Ciguatoxins (CTXs), produced by microalgae within the Gambierdiscus and Fukuyoa genera, and tetrodotoxins (TTXs), produced by bacteria, are one of the most potent emerging natural marine toxins in Europe, which act by selectively blocking the action potentials of voltage-gated sodium channels (VGSCs) in nerves, skeletal and cardiac muscle membranes, with opposite mechanisms of action. CTXs block them in an open position, whilst TTXs do it in a closed state.
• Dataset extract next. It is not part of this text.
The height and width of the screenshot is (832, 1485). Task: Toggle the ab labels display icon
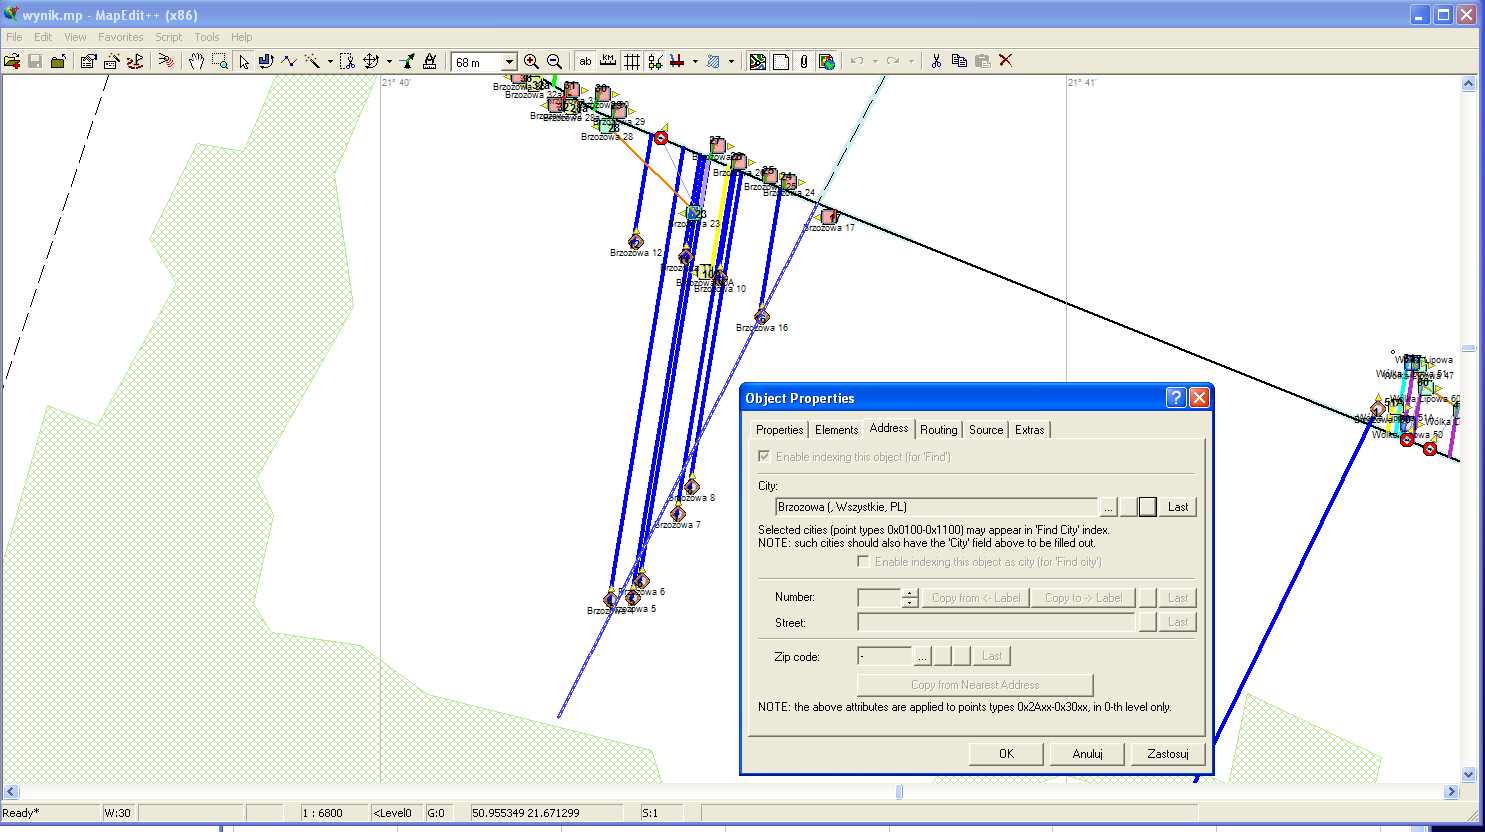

For the European Food Safety Authority (EFSA), these neurotoxins have been the primary concerns due to the important impact on human health, and their important effects on food safety. The evaluation and characterisation of their risk with adequate detection methods for monitoring procedures are crucial to protect human health. EFSA also encourages the search for occurrence data and the development of reliable and efficient analytical methods. However, despite technological advances, there are still methodological uncertainties and high demand for universal marine toxins detectors. Electrochemical cell-based biosensors seem a promising strategy, which are based on cell-based assays (CBAs) and therefore measure the toxicological effect of toxins on cells and provide an estimation of the composite toxicity of a sample and have the added advantage of the high sensitivity provided by electrochemical detection techniques.

Bearing that in mind, Neuro-2a cells were immobilised on electrodes of different materials, and their viability was assessed using a tetrazolium salt. After optimisation of the assay conditions, the effect of CTX and TTX standard solutions on the immobilised cells was evaluated. Finally, the system was applied to the analysis of fish extracts containing CTX (Variola louti) and TTX (Lagocephalus sceleratus), as a proof of concept. The strategy has been proved to be successful and therefore paves the way towards the development of electrochemical cell-based biosensors for the detection of marine neurotoxins.

Keywords: Ciguatoxins; tetrodotoxins; biosensor; neuro-2a cell viability; electrochemistry.